* [Requirements]:
Rewrite the entries from the line containing "You are a computer-use" through the line containing "Action: click(x=784, y=537)", putting "Parking Meter" in place of "Charging Station" and leaving everything else the same. Return only those lines.

─── Given data

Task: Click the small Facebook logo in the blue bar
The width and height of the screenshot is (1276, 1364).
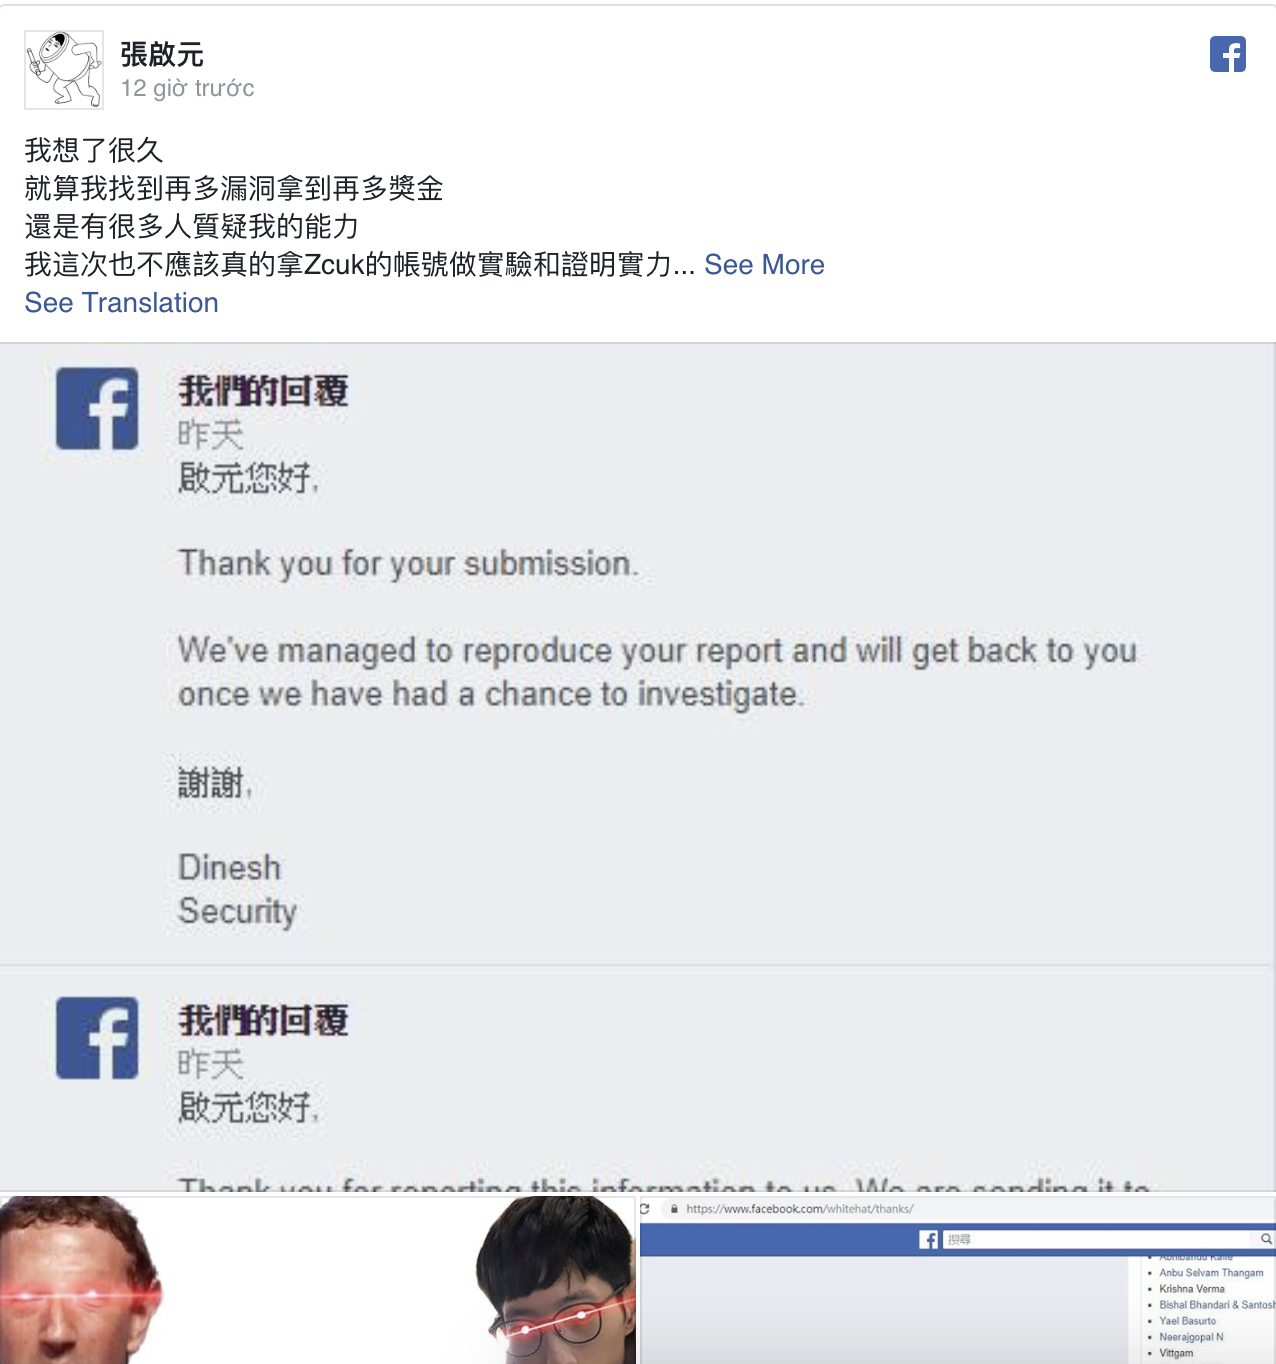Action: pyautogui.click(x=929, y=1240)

──────
─── Given data

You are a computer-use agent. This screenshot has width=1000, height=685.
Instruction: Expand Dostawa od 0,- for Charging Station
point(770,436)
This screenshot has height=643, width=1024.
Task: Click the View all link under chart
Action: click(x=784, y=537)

──────
─── Given data

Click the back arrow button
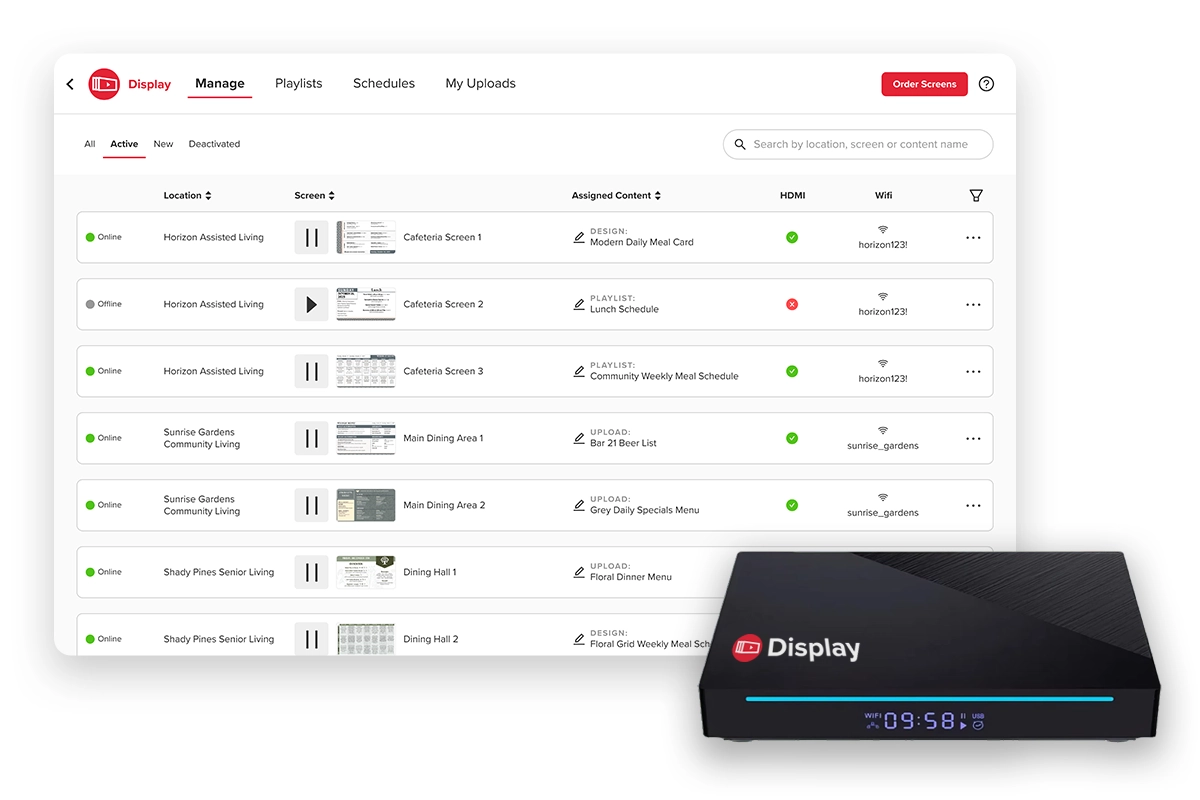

──────

* [Answer in full]:
You are a computer-use agent. This screenshot has width=1000, height=685.
Instruction: Expand Dostawa od 0,- for Parking Meter
point(770,436)
This screenshot has height=643, width=1024.
Task: Click the View all link under chart
Action: click(x=784, y=537)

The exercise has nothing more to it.